Advancements in technology and automation have allowed hedge funds to cut costs and improve efficiencies. One potential area to look at in the back office is in the area of securities lending.

As my colleague Tim Murray noted in his November 2012 article titled "Eastern Promise", the securities lending market took a major hit in the US and Europe with the financial crisis in 2008. But it is crawling its way back and is even being used as a key for entry into the Asia-Pacific region.

Securities (or stock) lending has traditionally taken place almost exclusively in the back office─though that is changing─and as often happens to back-office processes, it doesn't see the investment that front and middle office platforms and tools receive.
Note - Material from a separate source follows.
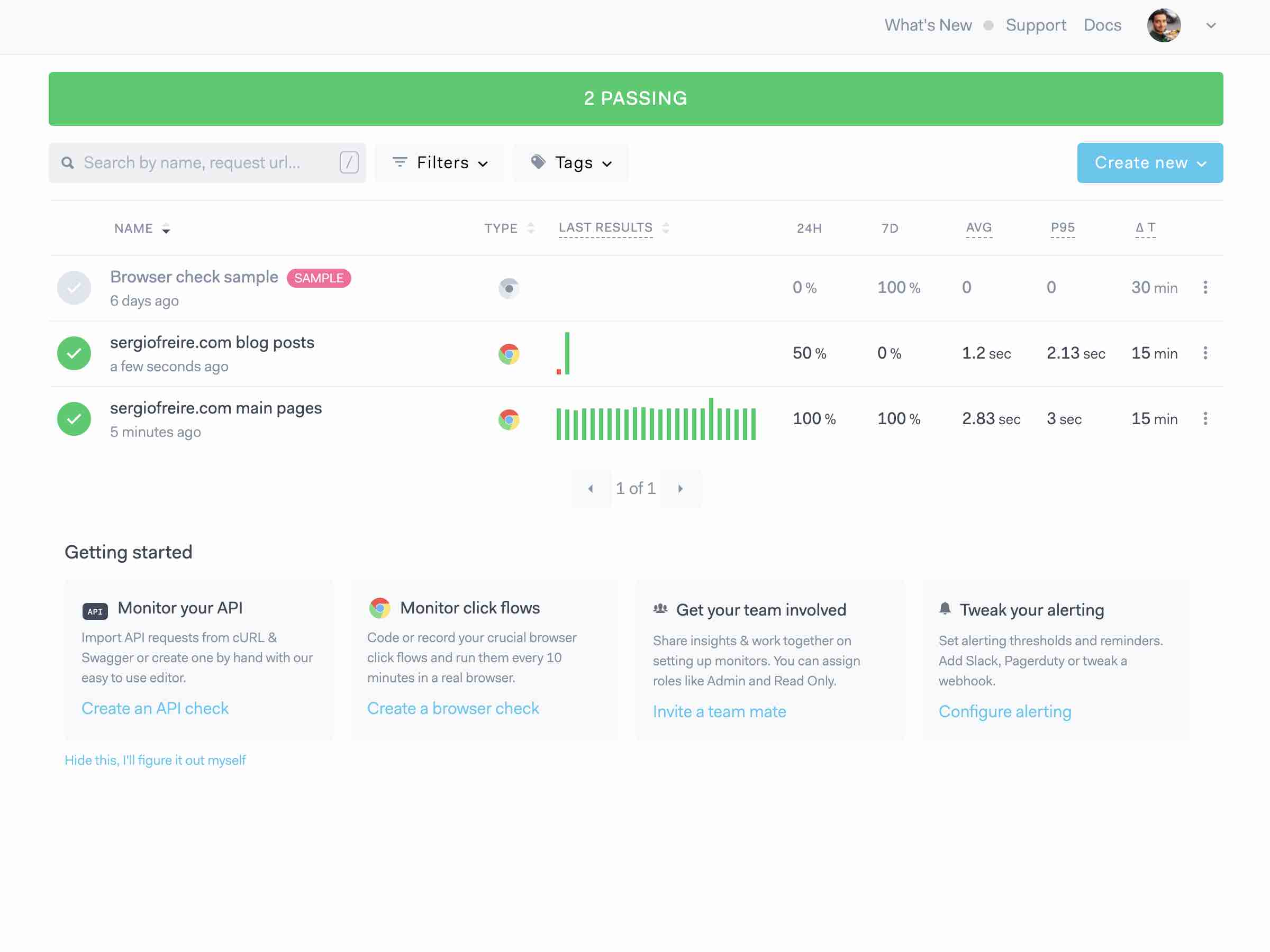Toggle green status check for main pages
The width and height of the screenshot is (1270, 952).
(74, 419)
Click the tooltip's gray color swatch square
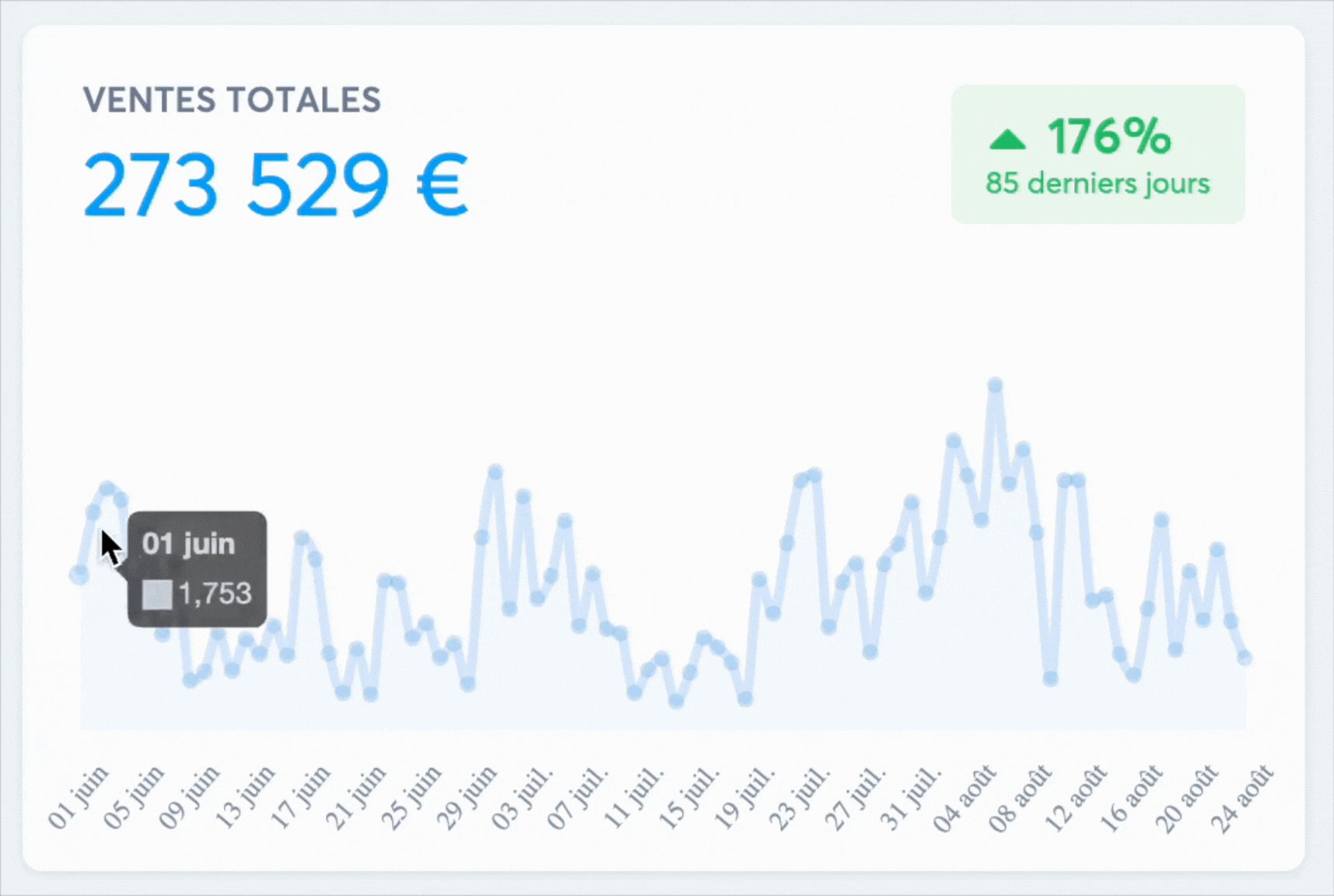Image resolution: width=1334 pixels, height=896 pixels. pos(156,594)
But as firms are looking to make better use of their IT budgets and find new ways to cut expenses while becoming more efficient─the current axiom of the entire industry─improving the back office and making it something more than a cost center to an area that actually produces returns is an enticing idea.

I recently spoke with Marshall Saffer, chief operating officer of MIK Fund Solutions, and he said that firms can benefit from improved spreads if the rate structures between lenders are arbitraged and optimized in real-time. This is more than a strategy fix; there are real IT implications involved.

"Ben Franklin once said, ‘A penny saved is a penny earned.' Well that aphorism, when applied to the stock lending equation, we move beyond passive thrift to actually deploying the back office as an active mechanism to increase returns. So this way the back office becomes a generator for ROI," he says.

What's required is a robust equity finance engine that allows firms to see financing data across brokers, regions, asset types, portfolio managers and traders. It also means automating the recording and tracking of stock loan locates and pre-borrows, which would also allow for the ability to find lower borrow rates. It will provide detailed reporting, trend charting, alerts and other tangible measures to assist in day-to-day operations.

There's obviously a cost associated with an overhaul of this scale. But it's also hard to ignore the potential opportunity to find returns out of the back office.